ESPC 2023 - Protect and Govern your Sensitive Data with Microsoft Purview in ...
Jasper Oosterveld19 vistas

Reward Innovation for long-term member satisfaction

  • 1. Reward innovation for long-term member satisfaction Gary Tang, Jiangwei Pan, Henry Wang and Justin Basilico
  • 2. Goal Create a personalized homepage to help members find content to watch and enjoy that maximizes long-term member satisfaction.

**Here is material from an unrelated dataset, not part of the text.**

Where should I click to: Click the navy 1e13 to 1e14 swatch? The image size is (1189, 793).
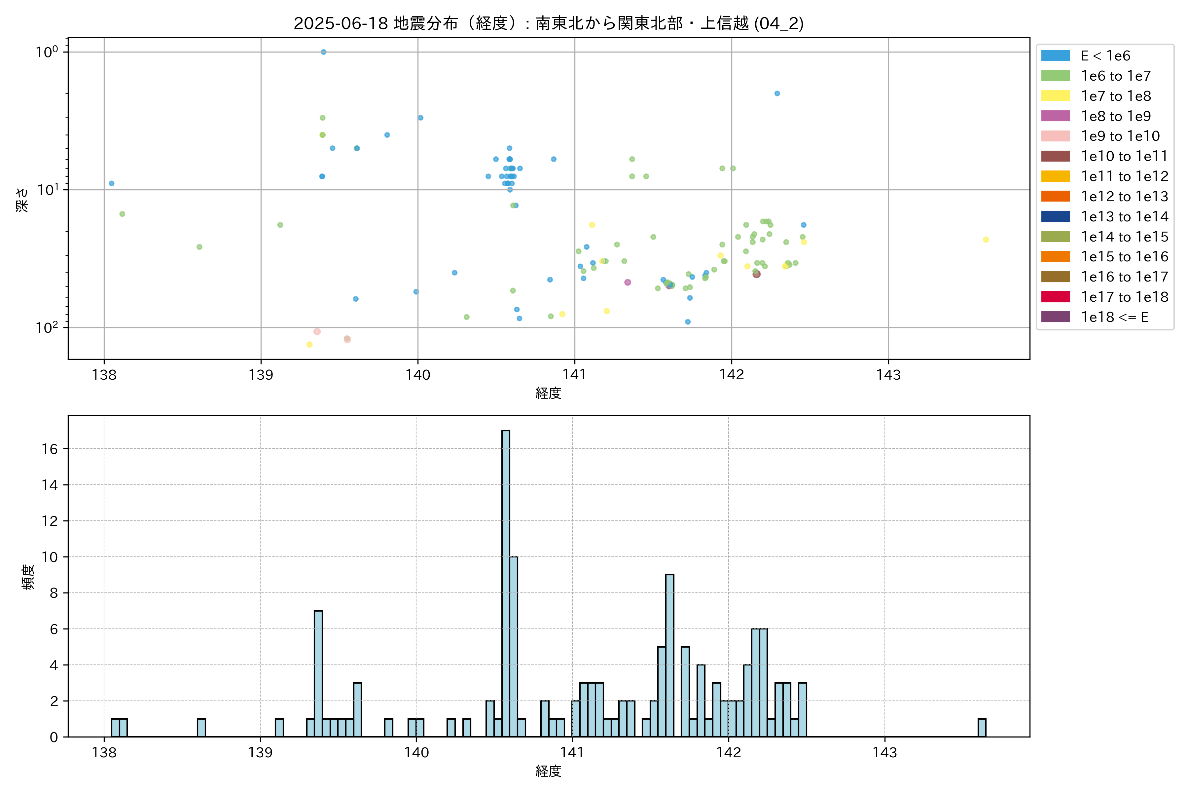pos(1055,216)
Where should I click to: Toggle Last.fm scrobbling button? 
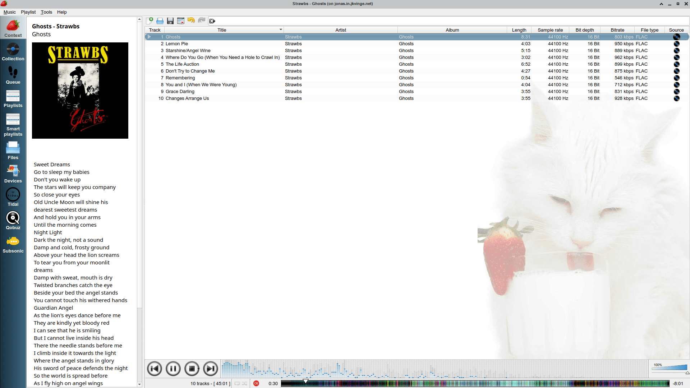click(x=256, y=384)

  • 3. Member enjoys watching Netflix So continues the subscription and tells their friends about it Long-term satisfaction for Netflix
  • 4. Batch learning from bandit feedback Production policy ● show recommendations to the member Member gives feedbacks on recommendations ● immediate: skip/play a show ● long-term: cancel/renew subscription Goal ● train a policy to maximize the long-term reward
  • 5. Batch learning from bandit feedback Production policy ● show recommendations to the member Member gives feedbacks on recommendations ● immediate: skip/play a show ● long-term: cancel/renew subscription Goal ● train a policy to maximize the long-term reward
  • 6. Challenges with long-term retention Noisy signal Influenced by external factors Nonsensitive signal Only sensitive for “borderline” members Delayed signal Need to wait a long time & hard to attribute
  • 7. Proxy reward Train policy to optimize proxy reward ● highly correlated with long-term satisfaction ● sensitive to individual recommendations Immediate feedback as proxy ● e.g. start to play a show Delayed feedback could be more aligned ● e.g. completing a show
  • 8. Delayed proxy reward Need to wait a long time to observe the delayed reward ● can not be used in training immediately ● can hurt coldstarting of model Don’t want to wait? predict delayed reward ● use all user actions up to policy training time Train policy to maximize predicted reward Note: predicted reward can not be used online as it uses post-recommendation user actions
  • 9. The ideas are not new Related work: ● Long-term optimization in recommenders ● Reward shaping in reinforcement learning ● Online reward optimization We focus on reward innovation as an important product development workstream at Netflix
  • 10. Integrating reward in bandit Reward component provides the objective of bandit policy training data
  • 11. Reward innovation ● Ideation: what aspect of long-term satisfaction hasn’t been captured as a reward? ○ Requires balancing perspectives of ML, business, and psychology. Not easy! ● Development: how do we compute this new reward for every recommended item? ○ Collecting immediate feedbacks, predicting delayed feedbacks ● Evaluation: whether this is a good reward for the bandit policy to maximize?
  • 12. Reward infrastructure Common development patterns ● Computing immediate proxy rewards ● Predicting delayed proxy rewards ● Combining multiple rewards ● Sharing rewards across multiple recommender components
  • 13. Reward evaluation ● Online testing is expensive (time, resources) ● Use offline evaluation to determine promising reward candidates for online testing ● Challenge: hard to compare policies trained with different rewards
  • 14. Offline reward evaluation ● compare policies along multiple reward axes using OPE ● choose small number of candidate policies on pareto front ● compare candidate policies online using long-term user satisfaction metrics
  • 15. Practical learnings ● Reward normalization: dynamic range of reward can affect SGD training dynamics ● Reward features: pairing a reward with a correlated feature tends to improve the model’s ability to optimize that reward ● Reward alignment: make different parts of the overall recommender system “point in the same direction”
  • 16. Summary ● Proxy rewards: we can train bandit policies using proxy rewards to optimize long-term member satisfaction ● Art and science: to come up with good reward hypotheses ● Supporting infrastructure: we develop infrastructure to help iterate on new hypotheses quickly
  • 17. Open challenges ● Proxy rewards: how can we identify proxy rewards that are aligned with long-term satisfaction in a more principle way? ● Reinforcement learning: can we use reinforcement learning to optimize long-term reward directly for recommendations?